**Listed entries**
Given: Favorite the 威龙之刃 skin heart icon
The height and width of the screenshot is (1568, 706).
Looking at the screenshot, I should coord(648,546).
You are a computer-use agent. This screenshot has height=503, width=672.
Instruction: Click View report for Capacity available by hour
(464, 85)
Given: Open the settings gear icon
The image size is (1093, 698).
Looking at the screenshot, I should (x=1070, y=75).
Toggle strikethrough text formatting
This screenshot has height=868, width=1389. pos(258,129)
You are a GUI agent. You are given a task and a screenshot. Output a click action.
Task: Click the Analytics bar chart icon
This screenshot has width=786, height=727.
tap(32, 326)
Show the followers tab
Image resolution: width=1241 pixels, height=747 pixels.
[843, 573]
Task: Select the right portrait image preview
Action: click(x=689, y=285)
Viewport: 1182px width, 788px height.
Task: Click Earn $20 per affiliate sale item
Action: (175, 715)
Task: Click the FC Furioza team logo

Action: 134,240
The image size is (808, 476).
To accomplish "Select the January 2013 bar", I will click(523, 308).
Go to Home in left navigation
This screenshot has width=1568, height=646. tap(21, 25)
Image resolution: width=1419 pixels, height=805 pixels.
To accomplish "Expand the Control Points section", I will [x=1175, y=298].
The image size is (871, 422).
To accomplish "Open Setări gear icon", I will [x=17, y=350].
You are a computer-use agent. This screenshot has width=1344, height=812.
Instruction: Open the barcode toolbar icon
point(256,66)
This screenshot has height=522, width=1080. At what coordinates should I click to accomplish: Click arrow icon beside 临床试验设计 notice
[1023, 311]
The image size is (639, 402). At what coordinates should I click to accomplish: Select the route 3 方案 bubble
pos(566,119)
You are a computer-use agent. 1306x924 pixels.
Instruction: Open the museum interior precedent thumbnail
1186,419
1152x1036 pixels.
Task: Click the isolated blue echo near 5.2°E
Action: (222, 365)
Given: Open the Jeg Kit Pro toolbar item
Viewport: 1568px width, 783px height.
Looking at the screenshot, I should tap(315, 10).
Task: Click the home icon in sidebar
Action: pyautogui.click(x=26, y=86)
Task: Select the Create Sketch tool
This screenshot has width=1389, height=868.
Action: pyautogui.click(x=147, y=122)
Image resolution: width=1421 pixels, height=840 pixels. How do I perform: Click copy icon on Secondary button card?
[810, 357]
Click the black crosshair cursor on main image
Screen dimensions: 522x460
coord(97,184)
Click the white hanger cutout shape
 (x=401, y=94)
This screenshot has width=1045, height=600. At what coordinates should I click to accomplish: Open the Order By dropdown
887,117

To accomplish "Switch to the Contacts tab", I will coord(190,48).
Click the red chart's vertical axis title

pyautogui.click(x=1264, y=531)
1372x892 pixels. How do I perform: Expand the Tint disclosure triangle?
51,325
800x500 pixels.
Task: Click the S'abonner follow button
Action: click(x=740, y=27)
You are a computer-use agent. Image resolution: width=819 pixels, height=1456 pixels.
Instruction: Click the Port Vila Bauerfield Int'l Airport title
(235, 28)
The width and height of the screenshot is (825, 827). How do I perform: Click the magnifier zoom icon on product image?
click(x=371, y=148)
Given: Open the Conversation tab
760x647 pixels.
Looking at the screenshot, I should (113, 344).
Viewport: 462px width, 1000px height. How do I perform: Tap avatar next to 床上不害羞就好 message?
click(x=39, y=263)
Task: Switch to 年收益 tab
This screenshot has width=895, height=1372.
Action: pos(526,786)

**What this task involves**
Update the rows between the lines holding "You are a computer-use agent. Image" and "click(x=39, y=263)", inclusive, by replacing "Conversation" with "Messages" and leaving everything else unchanged.

**Solution below**
You are a computer-use agent. Image resolution: width=819 pixels, height=1456 pixels.
Instruction: Click the Port Vila Bauerfield Int'l Airport title
(235, 28)
The width and height of the screenshot is (825, 827). How do I perform: Click the magnifier zoom icon on product image?
click(x=371, y=148)
Given: Open the Messages tab
760x647 pixels.
Looking at the screenshot, I should (113, 344).
Viewport: 462px width, 1000px height. How do I perform: Tap avatar next to 床上不害羞就好 message?
click(x=39, y=263)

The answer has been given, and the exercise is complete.